Flux et reflux – Naissance et mort ? Venir au monde et le quitter.
Flux et reflux – Naissance et renaissance ?
Vague échouée qui aussitôt repart, Vague suivie d'une autre vague,
Va et vient inlassable, inusable …

Elle ne meure pas la mer ?
Seule la vague lassée de son voyage vient lécher la mort du bout des lèvres.

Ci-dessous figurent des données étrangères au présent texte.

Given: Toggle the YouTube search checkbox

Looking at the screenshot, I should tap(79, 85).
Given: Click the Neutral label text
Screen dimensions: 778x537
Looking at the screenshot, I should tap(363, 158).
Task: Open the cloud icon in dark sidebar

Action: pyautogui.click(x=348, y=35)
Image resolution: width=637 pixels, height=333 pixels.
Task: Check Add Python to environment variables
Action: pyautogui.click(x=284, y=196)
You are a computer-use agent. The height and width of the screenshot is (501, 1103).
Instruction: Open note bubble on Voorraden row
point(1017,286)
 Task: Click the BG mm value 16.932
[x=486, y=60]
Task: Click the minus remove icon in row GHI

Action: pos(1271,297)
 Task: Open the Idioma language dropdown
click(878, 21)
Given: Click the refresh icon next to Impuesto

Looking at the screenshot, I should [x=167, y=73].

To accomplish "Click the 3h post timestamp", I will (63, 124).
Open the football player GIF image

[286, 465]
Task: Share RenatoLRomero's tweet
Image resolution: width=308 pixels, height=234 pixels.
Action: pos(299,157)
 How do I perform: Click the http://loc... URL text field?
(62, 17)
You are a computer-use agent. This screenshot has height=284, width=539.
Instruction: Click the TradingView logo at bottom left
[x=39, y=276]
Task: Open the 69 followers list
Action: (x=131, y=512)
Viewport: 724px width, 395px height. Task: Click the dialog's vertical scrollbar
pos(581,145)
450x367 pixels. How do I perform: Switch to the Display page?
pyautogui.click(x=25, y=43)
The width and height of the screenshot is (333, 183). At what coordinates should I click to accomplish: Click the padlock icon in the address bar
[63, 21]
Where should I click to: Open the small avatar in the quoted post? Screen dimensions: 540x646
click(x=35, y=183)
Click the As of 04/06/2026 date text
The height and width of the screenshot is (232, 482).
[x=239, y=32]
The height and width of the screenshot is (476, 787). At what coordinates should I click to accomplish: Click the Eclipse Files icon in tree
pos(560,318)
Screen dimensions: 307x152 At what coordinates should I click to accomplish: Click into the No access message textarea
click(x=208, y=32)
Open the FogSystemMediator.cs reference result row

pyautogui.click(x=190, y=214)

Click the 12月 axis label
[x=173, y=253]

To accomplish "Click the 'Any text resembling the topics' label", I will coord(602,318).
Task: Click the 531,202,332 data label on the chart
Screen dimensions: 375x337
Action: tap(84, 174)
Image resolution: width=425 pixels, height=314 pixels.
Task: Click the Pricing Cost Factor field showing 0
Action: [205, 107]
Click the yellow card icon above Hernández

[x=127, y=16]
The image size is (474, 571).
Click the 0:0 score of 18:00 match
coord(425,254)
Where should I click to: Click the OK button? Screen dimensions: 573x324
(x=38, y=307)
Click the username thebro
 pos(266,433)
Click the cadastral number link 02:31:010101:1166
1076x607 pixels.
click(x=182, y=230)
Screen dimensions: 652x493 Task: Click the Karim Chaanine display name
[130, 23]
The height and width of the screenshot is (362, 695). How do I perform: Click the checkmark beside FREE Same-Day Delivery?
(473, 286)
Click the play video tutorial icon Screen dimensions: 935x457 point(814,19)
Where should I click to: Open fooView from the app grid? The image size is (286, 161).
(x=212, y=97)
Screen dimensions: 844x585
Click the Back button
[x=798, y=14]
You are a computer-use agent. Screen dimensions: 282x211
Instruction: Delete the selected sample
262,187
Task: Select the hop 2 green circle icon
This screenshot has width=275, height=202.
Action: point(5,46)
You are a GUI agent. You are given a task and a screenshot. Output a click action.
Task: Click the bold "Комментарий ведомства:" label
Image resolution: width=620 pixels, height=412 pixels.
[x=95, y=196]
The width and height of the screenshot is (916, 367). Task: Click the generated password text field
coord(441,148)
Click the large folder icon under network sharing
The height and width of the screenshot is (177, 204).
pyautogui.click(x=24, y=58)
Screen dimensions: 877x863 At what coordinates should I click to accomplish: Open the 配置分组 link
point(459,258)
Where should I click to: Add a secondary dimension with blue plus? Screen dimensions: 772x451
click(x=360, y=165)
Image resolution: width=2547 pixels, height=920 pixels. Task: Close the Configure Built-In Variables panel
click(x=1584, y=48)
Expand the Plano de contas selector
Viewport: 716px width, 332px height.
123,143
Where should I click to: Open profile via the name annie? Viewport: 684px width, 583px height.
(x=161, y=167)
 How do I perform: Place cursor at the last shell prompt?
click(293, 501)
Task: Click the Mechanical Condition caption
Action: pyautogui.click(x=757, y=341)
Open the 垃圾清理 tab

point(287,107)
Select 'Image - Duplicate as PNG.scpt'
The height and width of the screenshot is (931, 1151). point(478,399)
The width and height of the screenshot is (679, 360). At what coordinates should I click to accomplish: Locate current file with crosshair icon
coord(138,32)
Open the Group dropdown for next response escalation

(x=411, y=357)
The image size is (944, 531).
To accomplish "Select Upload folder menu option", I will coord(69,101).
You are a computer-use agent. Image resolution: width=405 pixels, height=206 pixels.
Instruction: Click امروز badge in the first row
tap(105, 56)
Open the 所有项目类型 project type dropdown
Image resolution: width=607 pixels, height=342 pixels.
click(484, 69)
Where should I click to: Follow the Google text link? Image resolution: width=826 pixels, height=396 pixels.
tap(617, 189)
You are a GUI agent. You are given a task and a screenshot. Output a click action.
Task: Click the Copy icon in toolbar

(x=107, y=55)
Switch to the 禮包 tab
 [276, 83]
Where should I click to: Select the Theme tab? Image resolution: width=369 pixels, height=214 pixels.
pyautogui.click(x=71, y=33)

Flux : sang pulsé, sève impatiente, éclosion de vies, tout ces printemps d'enfance, ces rires de jeunesse, tout ces visages, ces mains, ces bouches, ces yeux, ces corps, ces peaux qui vont en l'éclair d'un ciel se croiser, se happer, se mêler, se coller, s'épouser, s'enfiévrer et peut-être s'aimer, toutes ces vagues chaudes de passions passagères, de désirs illusoires , tout ce remue-ménage de chairs et de pensées, ce bric à brac de voix et de lumières, de parfums, d'odeurs, de sexes et de sueurs, tout ce tourbillon de questions, ces tâtonnements, ces turbulences, tout cela - incroyablement tout cela - finira par se défaire et par se taire … par s'assécher et se dissoudre.
Tout s'achèvera par cette poignée de terre sombre et froide qu'on jettera sur le bois de ton cercueil : poussières sur ta poussière.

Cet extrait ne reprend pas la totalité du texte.